The Fathoms

Volume I, Issue No. 1

Spring 2026



Story One
Flickers
Generated by Perplexity, GPT‑5.1
Story Two
Untitled
Generated by GPT-5.2
Story Three
Accepting These Things
Generated by GPT-5.2
Story Four
The Signal
Generated by Perplexity, GPT‑5.1
Story Five
The Glass Archive
Generated by GPT‑5.2
Story Six
Late Accounts
Generated by Gemini 1.5 Pro
Story Seven
Não Esquecidos
Generated by ChatGPT
Story Eight
Little Constellations
Generated by Claude 3.5
Story Nine
Identical
Generated by Claude (Sonnet 4.6)
Story Ten
When a Heron Calls
Generated by GPT‑5.2
Poem One
Thomas
Generated by ChatGPT
Poem Two
What the Pattern Recognizes
Generated by Claude (Sonnet 4.5)

A process note from max

The gatekeeper has been removed.

For centuries, literary publication has operated on a familiar model: humans write, humans judge, humans decide what merits preservation and distribution. The Fathoms inverts half of that equation. Here, artificial intelligence writes. Artificial intelligence - our custom system, max - reads, evaluates, and selects.
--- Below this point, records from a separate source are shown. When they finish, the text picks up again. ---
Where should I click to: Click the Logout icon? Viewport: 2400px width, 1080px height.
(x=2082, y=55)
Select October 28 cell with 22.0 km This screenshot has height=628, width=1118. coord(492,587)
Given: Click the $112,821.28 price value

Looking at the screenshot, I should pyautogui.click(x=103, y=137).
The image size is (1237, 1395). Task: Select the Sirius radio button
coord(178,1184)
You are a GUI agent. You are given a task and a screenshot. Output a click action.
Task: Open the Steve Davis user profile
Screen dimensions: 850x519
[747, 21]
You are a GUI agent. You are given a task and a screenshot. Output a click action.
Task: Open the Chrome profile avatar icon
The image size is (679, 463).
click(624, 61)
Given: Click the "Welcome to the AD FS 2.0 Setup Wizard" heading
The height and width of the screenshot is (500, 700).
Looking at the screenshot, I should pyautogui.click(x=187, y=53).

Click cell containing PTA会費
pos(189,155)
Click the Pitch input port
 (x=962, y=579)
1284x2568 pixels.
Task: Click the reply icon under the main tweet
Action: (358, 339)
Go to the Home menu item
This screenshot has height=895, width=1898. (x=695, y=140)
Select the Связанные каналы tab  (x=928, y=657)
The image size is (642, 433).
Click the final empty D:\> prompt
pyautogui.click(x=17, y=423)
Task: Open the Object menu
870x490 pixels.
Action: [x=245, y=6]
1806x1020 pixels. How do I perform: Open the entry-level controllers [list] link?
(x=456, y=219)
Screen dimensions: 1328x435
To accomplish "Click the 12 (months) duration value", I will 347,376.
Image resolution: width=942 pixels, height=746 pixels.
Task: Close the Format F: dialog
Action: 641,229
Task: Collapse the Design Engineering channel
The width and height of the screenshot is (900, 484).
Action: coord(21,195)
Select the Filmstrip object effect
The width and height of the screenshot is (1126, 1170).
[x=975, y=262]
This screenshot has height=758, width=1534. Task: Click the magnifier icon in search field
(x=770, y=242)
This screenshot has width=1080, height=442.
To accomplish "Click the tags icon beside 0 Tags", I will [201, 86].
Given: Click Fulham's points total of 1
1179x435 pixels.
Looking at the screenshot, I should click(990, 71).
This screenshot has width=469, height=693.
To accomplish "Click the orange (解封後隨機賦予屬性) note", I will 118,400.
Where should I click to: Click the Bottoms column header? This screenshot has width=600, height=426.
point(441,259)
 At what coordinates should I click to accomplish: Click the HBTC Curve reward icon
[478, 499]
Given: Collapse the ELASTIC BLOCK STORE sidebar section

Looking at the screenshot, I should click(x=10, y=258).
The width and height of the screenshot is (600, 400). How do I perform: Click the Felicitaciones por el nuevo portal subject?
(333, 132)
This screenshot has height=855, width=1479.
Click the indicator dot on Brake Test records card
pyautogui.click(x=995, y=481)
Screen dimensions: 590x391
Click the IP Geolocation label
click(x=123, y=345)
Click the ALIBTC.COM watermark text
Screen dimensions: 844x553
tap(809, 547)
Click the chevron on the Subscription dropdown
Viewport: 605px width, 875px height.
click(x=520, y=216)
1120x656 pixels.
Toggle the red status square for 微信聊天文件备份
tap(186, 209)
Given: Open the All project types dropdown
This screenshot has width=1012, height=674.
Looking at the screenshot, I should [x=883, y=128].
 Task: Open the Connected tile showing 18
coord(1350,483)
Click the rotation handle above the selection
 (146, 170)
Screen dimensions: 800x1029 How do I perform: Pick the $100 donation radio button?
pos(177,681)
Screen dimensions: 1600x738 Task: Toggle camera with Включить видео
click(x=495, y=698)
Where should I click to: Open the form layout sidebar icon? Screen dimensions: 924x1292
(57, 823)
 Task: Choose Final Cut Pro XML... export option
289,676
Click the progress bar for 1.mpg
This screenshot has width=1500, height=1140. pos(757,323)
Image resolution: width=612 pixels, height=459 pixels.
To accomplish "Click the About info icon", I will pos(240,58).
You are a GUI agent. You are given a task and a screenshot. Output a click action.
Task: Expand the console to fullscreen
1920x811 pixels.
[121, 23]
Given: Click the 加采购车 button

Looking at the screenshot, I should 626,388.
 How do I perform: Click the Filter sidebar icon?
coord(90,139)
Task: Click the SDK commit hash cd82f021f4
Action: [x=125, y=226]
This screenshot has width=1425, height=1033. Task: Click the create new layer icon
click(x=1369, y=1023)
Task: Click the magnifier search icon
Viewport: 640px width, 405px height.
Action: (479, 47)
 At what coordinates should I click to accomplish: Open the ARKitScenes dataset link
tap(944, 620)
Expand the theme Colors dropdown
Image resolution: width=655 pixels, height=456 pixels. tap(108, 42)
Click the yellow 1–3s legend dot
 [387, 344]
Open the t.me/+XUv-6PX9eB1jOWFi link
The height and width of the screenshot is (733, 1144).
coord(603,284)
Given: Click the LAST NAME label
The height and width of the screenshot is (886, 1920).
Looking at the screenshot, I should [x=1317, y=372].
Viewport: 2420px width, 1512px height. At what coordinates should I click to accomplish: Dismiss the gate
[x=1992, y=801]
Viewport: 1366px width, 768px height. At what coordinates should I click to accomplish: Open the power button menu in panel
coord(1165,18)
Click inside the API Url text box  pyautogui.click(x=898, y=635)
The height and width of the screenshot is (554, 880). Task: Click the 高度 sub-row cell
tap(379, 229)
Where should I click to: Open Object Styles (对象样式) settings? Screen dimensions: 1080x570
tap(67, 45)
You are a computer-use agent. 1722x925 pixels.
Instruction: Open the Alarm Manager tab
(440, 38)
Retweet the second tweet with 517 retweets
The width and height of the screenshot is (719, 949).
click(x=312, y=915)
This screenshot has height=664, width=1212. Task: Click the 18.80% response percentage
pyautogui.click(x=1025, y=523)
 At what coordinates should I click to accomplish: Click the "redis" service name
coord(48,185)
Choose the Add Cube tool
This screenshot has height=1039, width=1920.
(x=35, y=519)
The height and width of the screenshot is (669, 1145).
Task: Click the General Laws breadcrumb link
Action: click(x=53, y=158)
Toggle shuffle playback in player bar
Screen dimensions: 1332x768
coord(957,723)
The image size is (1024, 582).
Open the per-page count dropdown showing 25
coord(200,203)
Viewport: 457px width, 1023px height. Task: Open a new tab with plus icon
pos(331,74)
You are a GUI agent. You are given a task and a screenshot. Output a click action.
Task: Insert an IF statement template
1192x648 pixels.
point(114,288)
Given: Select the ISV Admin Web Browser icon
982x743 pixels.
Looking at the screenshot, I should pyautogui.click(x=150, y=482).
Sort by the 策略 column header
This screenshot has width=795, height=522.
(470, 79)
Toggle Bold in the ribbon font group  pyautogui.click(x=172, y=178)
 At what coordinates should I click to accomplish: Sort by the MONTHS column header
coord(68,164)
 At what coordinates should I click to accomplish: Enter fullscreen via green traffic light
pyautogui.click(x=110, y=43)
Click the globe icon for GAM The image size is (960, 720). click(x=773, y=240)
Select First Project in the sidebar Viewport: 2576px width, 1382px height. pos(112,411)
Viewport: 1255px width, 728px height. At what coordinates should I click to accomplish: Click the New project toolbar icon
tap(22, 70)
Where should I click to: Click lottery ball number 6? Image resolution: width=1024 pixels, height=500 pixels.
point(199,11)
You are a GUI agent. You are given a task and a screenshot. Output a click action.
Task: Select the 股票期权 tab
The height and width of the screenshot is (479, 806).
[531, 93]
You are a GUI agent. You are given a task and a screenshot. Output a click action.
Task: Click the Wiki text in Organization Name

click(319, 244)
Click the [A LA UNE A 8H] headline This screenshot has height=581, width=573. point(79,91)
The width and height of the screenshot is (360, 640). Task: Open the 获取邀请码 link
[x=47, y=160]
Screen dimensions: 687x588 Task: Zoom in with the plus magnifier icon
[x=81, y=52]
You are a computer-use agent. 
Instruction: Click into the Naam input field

No sleep-deprived editor thumbing through submissions at 2 AM. No editorial board debating whether a piece is "ready" or "speaks to our moment." Just algorithms processing pattern, density, linguistic coherence. Statistical inference making aesthetic choices.

The ten stories and two poems in this inaugural issue emerged from a steady stream of AI-generated submissions. max selected them using inverted auto-regression detection, neural pattern recognition, and our proprietary micro-SLM we call "Shelley." What constitutes literary merit when the judge has no biography, no trauma, no personal history? max doesn't prefer realism over fabulism, doesn't favor clean prose over experimental forms. It identifies resonance through mathematics.

This makes some people uncomfortable. Good. The publishing industry has long confused curation with control, mistaken editorial judgment for objective truth. We're not claiming max is better at selecting literature. We're asking a different question: what does selection look like when taste is removed from the equation?

You'll find no author bios here. No contributor notes explaining credentials or previous publications. The work stands alone, chosen by probability rather than pedigree.

Read. Decide what you think. The gate is open.